To investigate the relationship of beta-hCG changes between the first, fourth and seventh days as a predictor of the additional dose requirement in single-dose methotrexate protocol in tubal ectopic pregnancy. Observational study. Department of Obstetrics and Gynecology, Bursa Yüksek İhtisas Training and Research Hospital, between January 2017 and June 2020. Data of 123 patients with tubal ectopic pregnancy, treated with a single-dose methotrexate protocol, were retrospectively analysed.
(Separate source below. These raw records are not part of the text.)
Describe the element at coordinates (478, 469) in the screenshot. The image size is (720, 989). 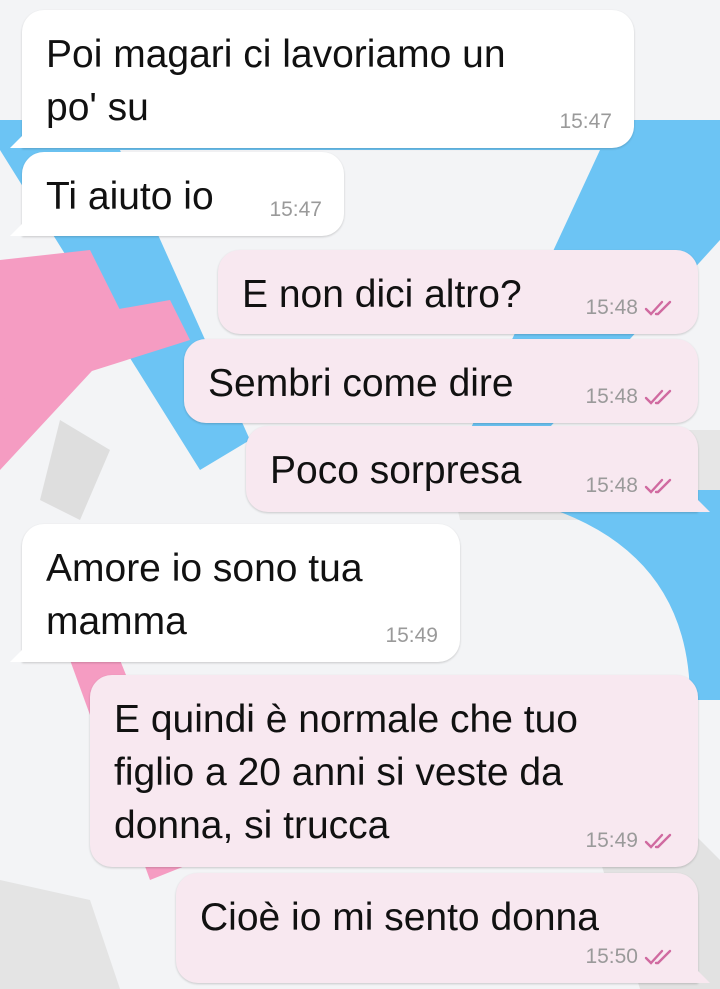
I see `message-outgoing: Poco sorpresa 15:48` at that location.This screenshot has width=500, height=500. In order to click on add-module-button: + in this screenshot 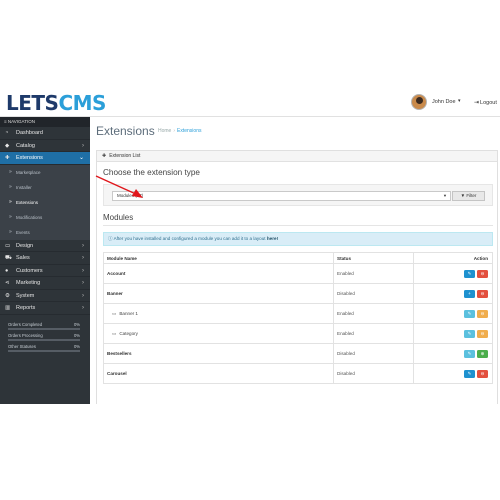, I will do `click(470, 294)`.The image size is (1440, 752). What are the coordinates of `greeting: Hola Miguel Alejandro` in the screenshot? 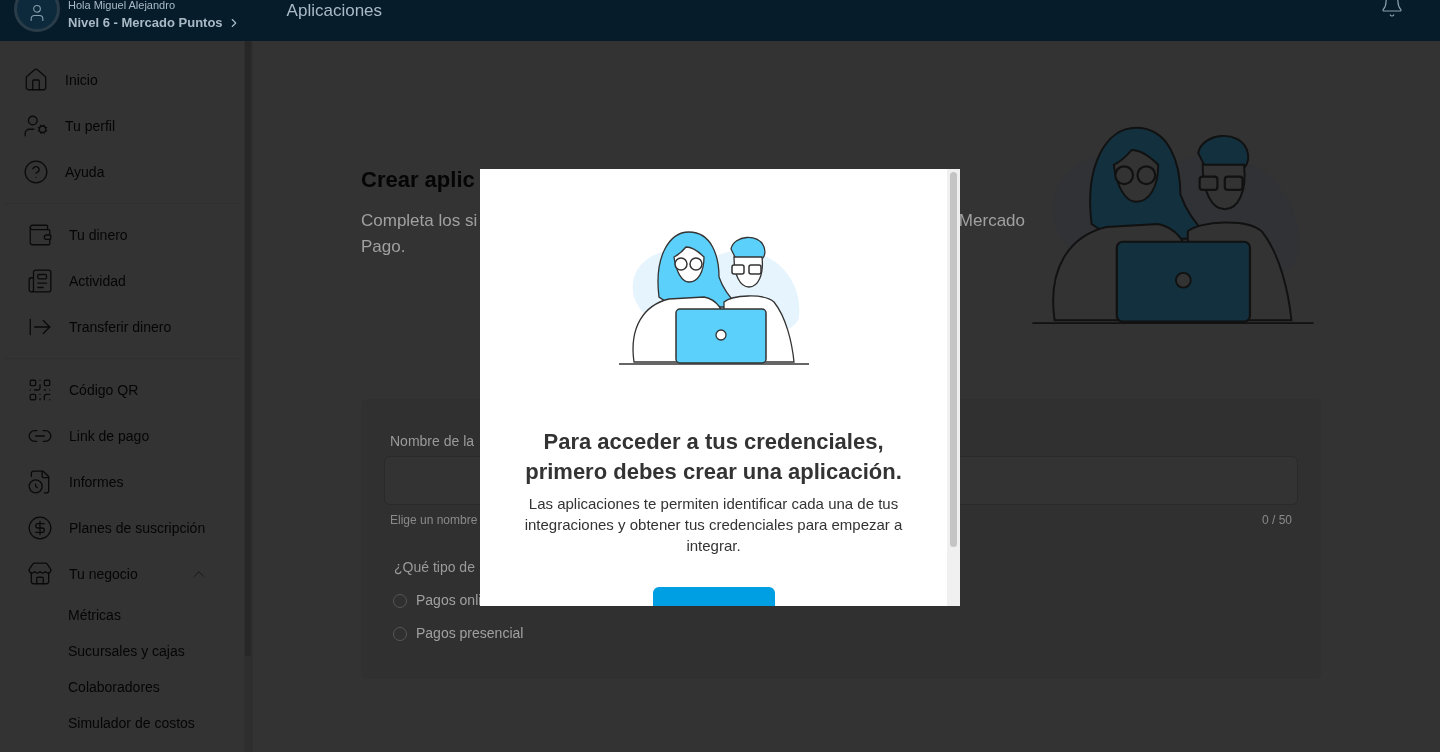 It's located at (122, 6).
Patients who received methotrexate on the first day and achieved treatment success constituted one group. Patients who received additional doses on the seventh day and achieved treatment success, constituted the other group. Treatment success was defined as normalisation of beta-hCG levels without surgical intervention. The percentage of beta-hCG change between day-one and day-four was a significant independent variable for the additional dose treatment requirement (OR:1.07, CI:1.01-1.13, p=0.022). The cut-off value of the beta-hCG change percentage between the first and fourth day, was calculated as 4% (sensitivity 72.9%, specificity 78.9%, positive predictive value [PPV] 88.6%, negative predictive value [NPV] 56.6%). In the single-dose methotrexate protocol applied in the medical treatment of tubal ectopic pregnancy, the change in beta-hCG value between the first and fourth days may predict the need for additional doses. Administration of an additional dose of methotrexate on the fourth day may be considered, if there is less than a 4% decrease or any increase in beta-hCG value between the first and fourth days. Key Words: Ectopic pregnancy, Methotrexate, Beta human chorionic gonadotropin, Tubal pregnancy, Single-dose protocol.